═════ Okuma Parçası ═════
1974'teki Kıbrıs çıkarmasına katılan bir asker anlatıyor:
“-Çok şiddetli bir taarruz vardı. Mermiler kulağımızın dibinden geçiyordu. Siperde daha önce hiç görmediğim bir asker yanıma yaklaştı. Belli ki bizim birlikten değildi. Bir zarf çıkardı ve:
“-Memlekete dönünce bu zarfı, üzerindeki adrese bırakır mısın?”
“-İkimiz de döneriz inşallah” dedim.
═════ Çalışma Malzemesi ═════
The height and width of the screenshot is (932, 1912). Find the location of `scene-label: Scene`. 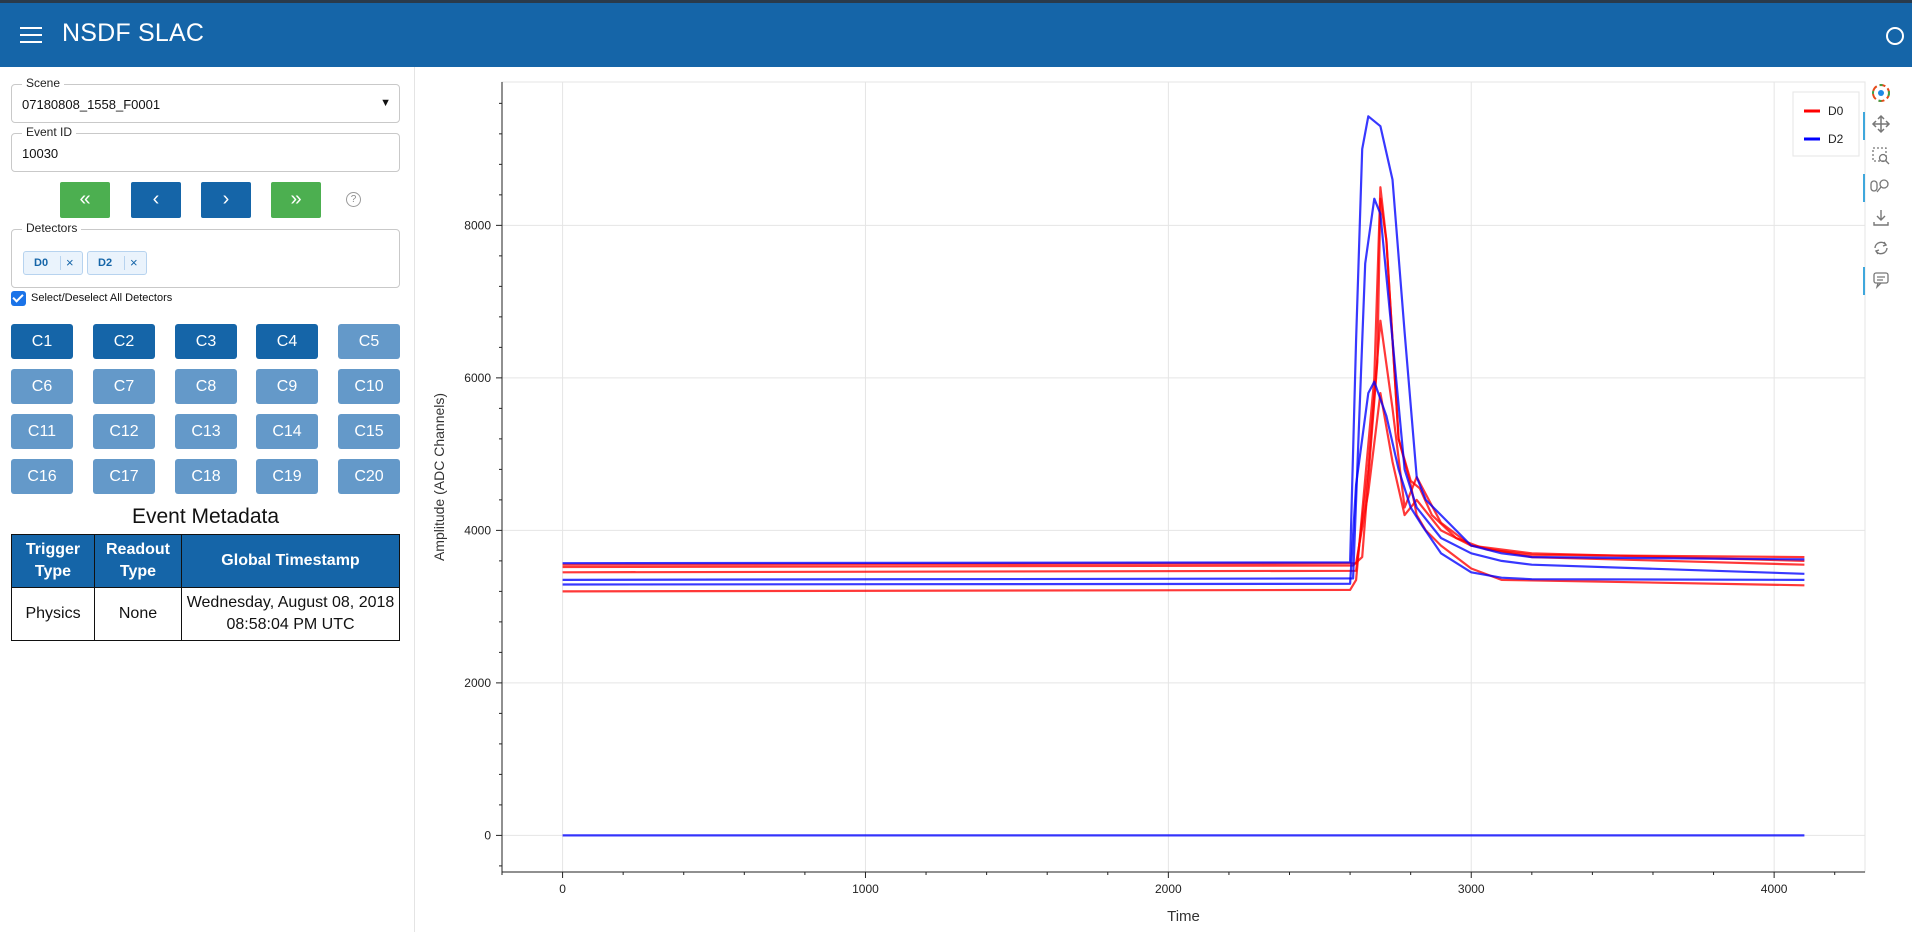

scene-label: Scene is located at coordinates (44, 83).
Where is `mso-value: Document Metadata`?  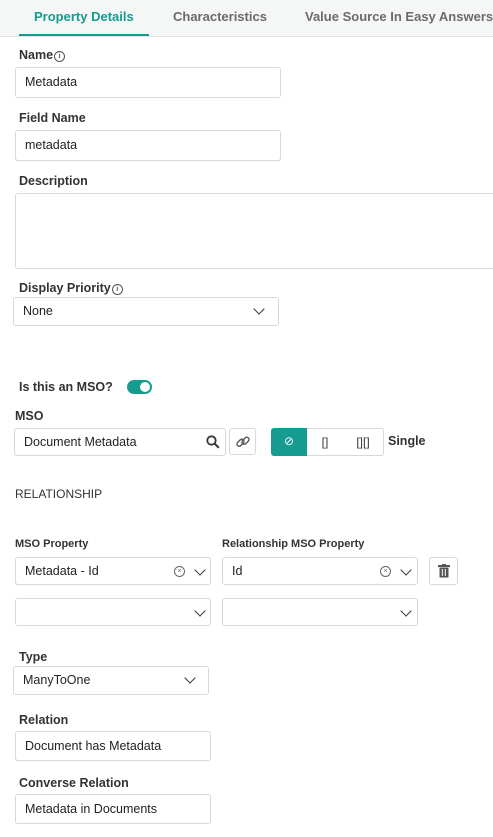
mso-value: Document Metadata is located at coordinates (80, 442).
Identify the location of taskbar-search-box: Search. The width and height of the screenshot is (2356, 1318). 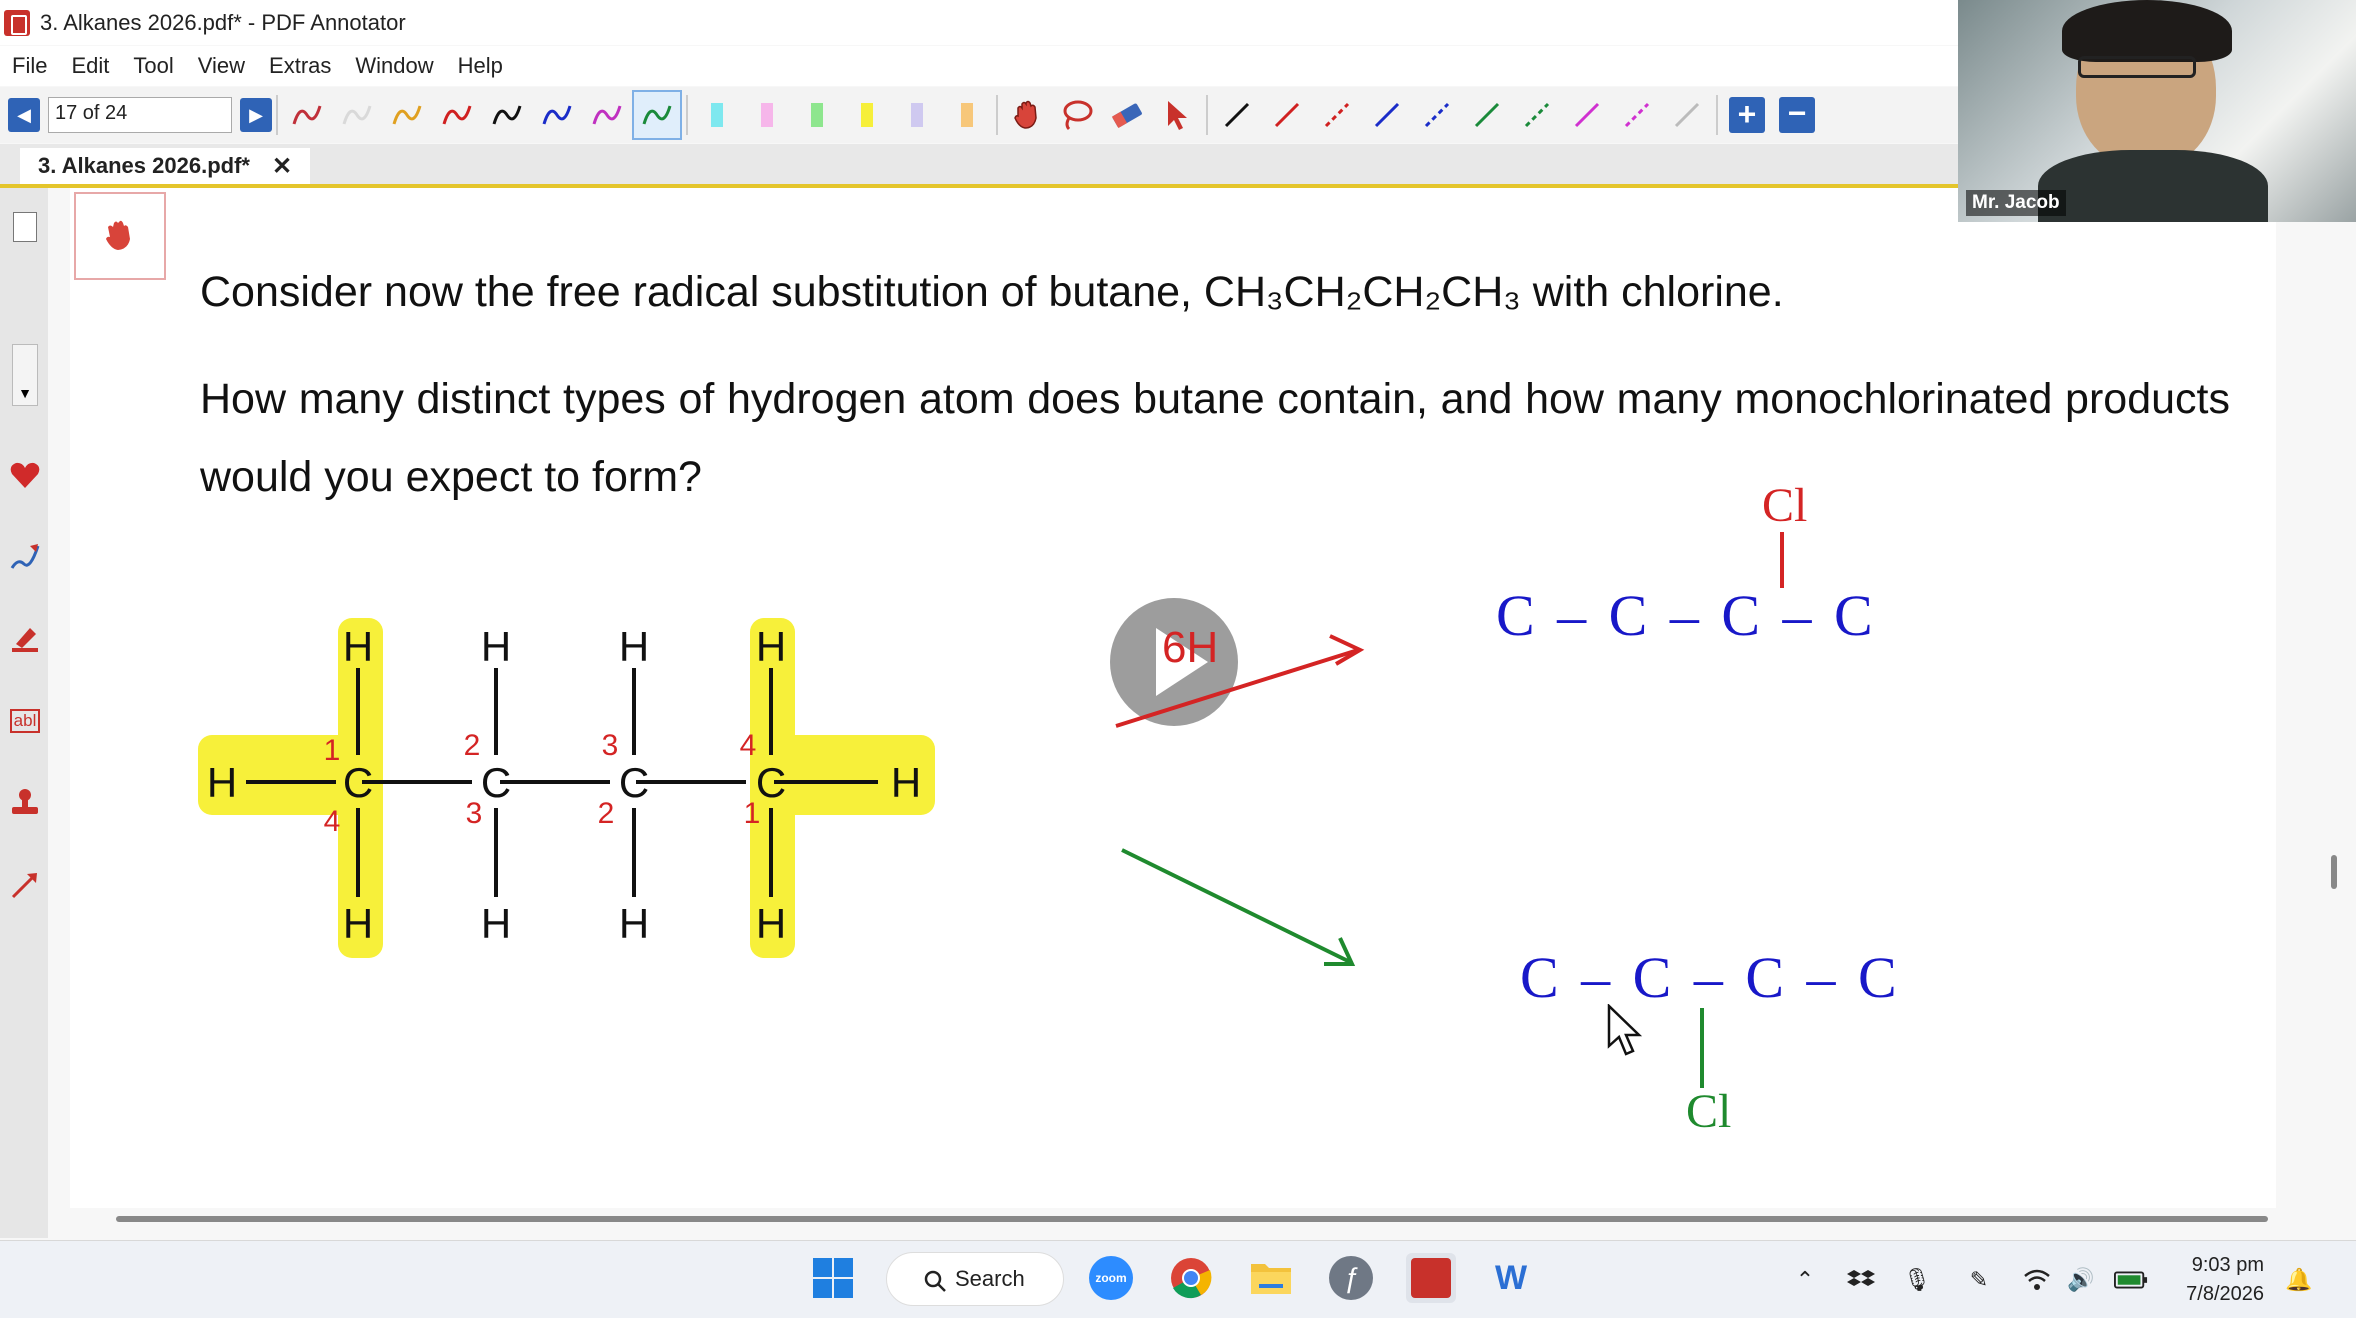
═════
> **Etkinlikler**:
[1] Kıbrıs çıkarmasıyla ilgili anlatıda siperde yanına yaklaşan asker, anlatıcıya ne çıkarıp verdi?
[2] Kayıtların bütün satırlarını, her satır bir öğe olacak biçimde bir JSON dize listesine dönüştürün; boş satırları atlayın. Resim göndermelerini cevaba almayın.

> **Cevaplar**:
[1] Bir zarf.

[2]
[
  "The height and width of the screenshot is (932, 1912). Find the location of `scene-label: Scene`. ",
  "scene-label: Scene is located at coordinates (44, 83).",
  "Where is `mso-value: Document Metadata`?  ",
  "mso-value: Document Metadata is located at coordinates (80, 442).",
  "Identify the location of taskbar-search-box: Search. The width and height of the screenshot is (2356, 1318). "
]